EXERCISE TEXT =
* * *
This year has been a bit surreal for me.

Humpday is my third feature and the first of mine to be accepted into the Sundance Film Festival. I made the film on a shoestring budget in Seattle, the town where I live, with talented, wonderful friends whom I love—just as I have made my previous two movies.

My quest as a moviemaker has always been to craft good art and to have a good time doing it, as opposed to fishing for fame and fortune. Still, I will confess that getting into Sundance was a dream come true, and I assumed that our very respectable reception at that festival would be the peak experience in the life of our modest, homegrown film. As it turns out, more good things were in store for it and for us.

Present at our Park City world premiere was Frédéric Boyer, then a member of the selection committee for Cannes’ Directors’ Fortnight (and now the artistic director). Our sales agent, Josh Braun, regaled me the next day with an impression—in a beautifully rendered French accent—of Boyer’s comment to him after the screening, “I do not like zhees film… I love it.”
Olivier Père, the artistic director of Directors’ Fortnight at the time, attended a later screening and he must have liked it (or “loved it,” as the case may be) as well, because a month and a half later we received our official invitation to the 2009 Quinzaine des Réalisateurs (the Directors’ Fortnight).

The fact that I was going to Cannes was a difficult concept for me to absorb. My arms were still black and blue from all the pinching they had suffered over the fact that Sundance had premiered my film. Now I couldn’t shake the feeling that I was actually living someone else’s life. This feeling only intensified as the trip to France approached, and, frankly, it continued right through the festival itself.

Let me just say a few words about wardrobe: Seattle is a casual town and I’m a casual girl. This same adjective could easily be applied to the other members of the Humpday team, along with such descriptive phrases as “rumpled chic,” “skateboard punk,” “thrift store bin scrounging” or, simply, “never-occurs-to-him-that-he-could-occasionally-take-his-hoodie-off.” The level of stress hormones released into our collective bloodstreams at the mention of such terms as “black tie” and even “semi-formal” could have easily woken a heavily tranquilized pachyderm.

Somehow, miraculously (mostly through the classic trio of begging, borrowing and stealing), we each managed to gird ourselves with appropriate apparel for the occasion. (Seeing the male members of my cast and crew in tuxes was, I have to admit, an unexpectedly thrilling fringe benefit to this entire experience.)
* * *
(Stored records)

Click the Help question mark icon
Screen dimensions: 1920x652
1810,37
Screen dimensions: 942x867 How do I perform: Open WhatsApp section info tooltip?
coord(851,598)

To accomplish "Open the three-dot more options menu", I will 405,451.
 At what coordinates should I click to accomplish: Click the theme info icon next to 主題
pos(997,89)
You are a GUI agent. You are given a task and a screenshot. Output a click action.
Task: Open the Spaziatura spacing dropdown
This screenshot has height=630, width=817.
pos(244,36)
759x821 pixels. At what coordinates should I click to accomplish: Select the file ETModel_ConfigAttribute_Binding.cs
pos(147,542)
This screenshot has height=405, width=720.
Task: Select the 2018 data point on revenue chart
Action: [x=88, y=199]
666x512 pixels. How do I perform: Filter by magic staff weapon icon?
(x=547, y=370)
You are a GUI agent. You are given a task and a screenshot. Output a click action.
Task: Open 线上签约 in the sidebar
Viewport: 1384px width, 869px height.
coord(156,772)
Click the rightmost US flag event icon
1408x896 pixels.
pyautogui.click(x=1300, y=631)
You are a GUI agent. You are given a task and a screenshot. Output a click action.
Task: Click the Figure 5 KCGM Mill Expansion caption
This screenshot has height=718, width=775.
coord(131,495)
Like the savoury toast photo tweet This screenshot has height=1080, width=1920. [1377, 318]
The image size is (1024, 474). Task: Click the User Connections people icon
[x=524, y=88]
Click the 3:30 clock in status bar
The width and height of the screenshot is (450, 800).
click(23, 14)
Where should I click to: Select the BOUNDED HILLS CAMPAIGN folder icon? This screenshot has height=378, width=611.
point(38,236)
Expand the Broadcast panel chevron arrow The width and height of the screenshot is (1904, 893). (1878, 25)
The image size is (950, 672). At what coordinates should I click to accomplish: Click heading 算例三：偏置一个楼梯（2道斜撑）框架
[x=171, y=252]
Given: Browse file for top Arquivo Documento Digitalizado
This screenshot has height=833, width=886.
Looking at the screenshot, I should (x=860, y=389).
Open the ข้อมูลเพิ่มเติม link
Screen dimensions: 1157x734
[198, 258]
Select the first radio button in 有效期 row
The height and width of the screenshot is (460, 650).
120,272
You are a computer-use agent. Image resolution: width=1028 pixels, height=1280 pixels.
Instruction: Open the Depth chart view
* * *
WORK REQUEST =
Reproduce word for word the passage of the text about Humpday from "Olivier Père, the" up to and including "(the Directors’ Fortnight).". The records have no connection to the text.

RESPONSE BELOW =
Olivier Père, the artistic director of Directors’ Fortnight at the time, attended a later screening and he must have liked it (or “loved it,” as the case may be) as well, because a month and a half later we received our official invitation to the 2009 Quinzaine des Réalisateurs (the Directors’ Fortnight).